Stabile emphasized the role of athletics and fraternity and sorority life in sexual violence.

“We cannot ignore the fact that, despite the relatively small number of students directly involved in their activities,” Stabile and the report said, “Athletics and Fraternity and Sorority Life (FSL) play disproportionately powerful roles in facilitating or tolerating conditions in which sexual violence occurs on campus.”

Andrew Greif in the Oregonian:

“We must not be reluctant to name sexual violence or to discuss its prevalence, even when doing so entails investigating and addressing problems within organizations that contribute to the social and cultural life of the university,” the UO Senate report states. “We cannot ignore the fact that, despite the relatively small number of students directly involved in their activities, Athletics and Fraternity and Sorority Life (FSL) play disproportionately powerful roles in facilitating or tolerating conditions in which sexual violence occurs on campus.

Josephine Woolington in the RG:

A suspension of plans to expand the number of sorority and fraternity chapters on the University of Oregon campus is among 23 recommendations presented this afternoon to the University Senate by a task force charged with studying the UO’s sexual violence prevention efforts.

The nearly two dozen recommendations are intended to improve the UO’s prevention and support policies for victims. The changes would cost the university at least $500,000.

Other recommendations put forth by the task force include forming a sorority and fraternity sexual assault task force; creating an Office to Address Sexual and Gender Violence; funding a campus “climate” survey to assess rates of victimization; developing proposals to mandate that all students take classes on gender, sexuality and social inequity; and empowering the University Senate Intercollegiate Athletics Committee to address sexual violence issues within the UO athletic department.

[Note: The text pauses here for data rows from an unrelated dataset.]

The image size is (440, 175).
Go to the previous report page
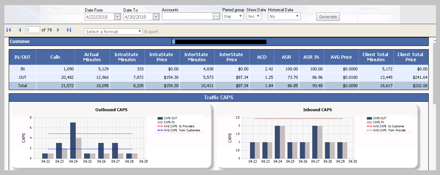[20, 30]
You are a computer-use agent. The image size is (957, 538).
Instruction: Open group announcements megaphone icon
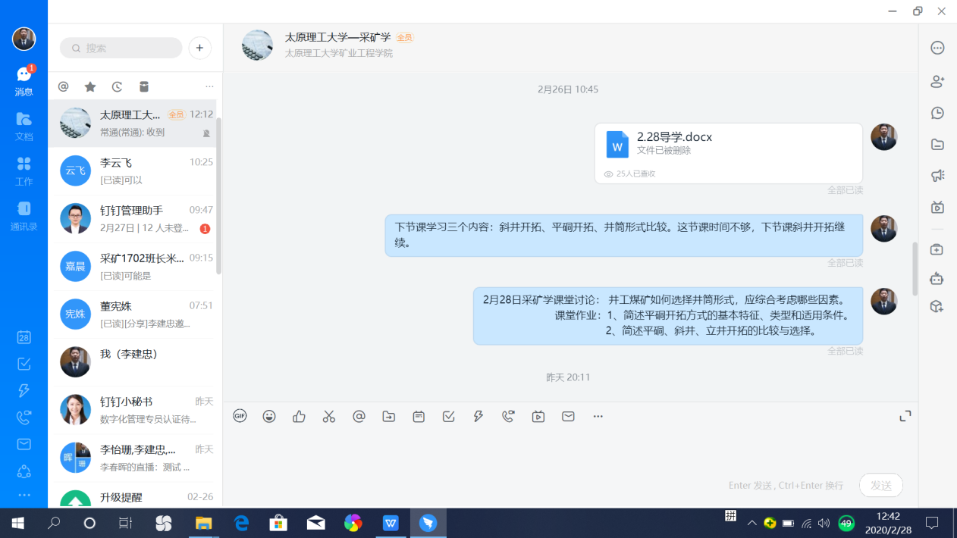[937, 176]
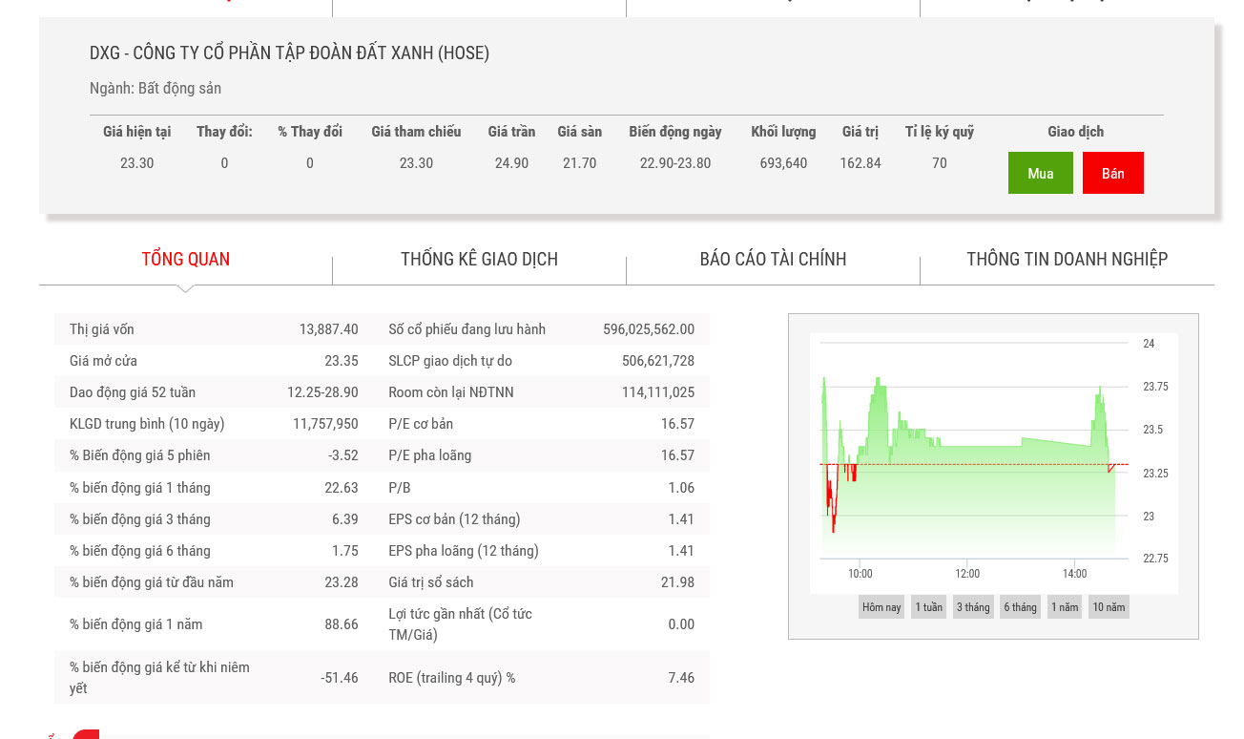
Task: Choose the 3 tháng chart period
Action: [x=973, y=607]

115 Lawrence, 3:00-5:00 p.m.

3:00 pm     1.   Call to Order

3:00 pm     2.   Approval of Minutes

3:00 pm     3.   State of the University

3.1       Connie Ballmer, Chair of the Presidential Search Committee Presentation and Discussion

Very good sign that the Board is willing to talk with the faculty transparently about this. Presents basics from http://trustees.uoregon.edu/presidentialsearch. Emphasizes that we have a stable board, good interim president good place to start a search. [Be better with a big academic donation in the bag, instead of all this Duck nonsense, but it’s still good.]

Student Q: Why all these committees if board decides? Which committee really has power? A: The search committee. Q: Why no students on search committee? A: None: Q: Why 2 Moffitts but no students? A: I trust the Moffitts.

Bonine Q: What’s your view of the role of faculty, Senate, board w.r.s.t. shared governance? A: I’ll defer to Chuck Lillis.

Student Q: How long is the term of a president supposed to be? A: 7 to 12 years as goal.

3:20 pm     4.   New Business

4.1       Presentation of Recommendations from Senate Task Force to Address Sexual Violence and Survivor Support (Carol Stabile and Randy Sullivan, Co-Chairs and Robert Kyr, University Senate President)

REPORT HERE, powerpoint summary here.

President Kyr thanks members, especially Carol Stabile. Huge amount of work.

[Blogging will be light, I’m listening.] Professor Stabile calls out athletics and greek life in particular, notes the “wall of secrecy” around athletics, calls for them to cooperate with IAC. Calls for a suspension of plans to expand fraternities and sororities.

4.2       Strategic Planning Process, Revision of the Academic Plan, and University Priorities (Interim President Scott Coltrane and Acting Provost Frances Bronet)

Coltrane thanks Senate TF, says he will consider their proposals along with the upcoming report from the ~$200K euphemistically named “President’s Task Force”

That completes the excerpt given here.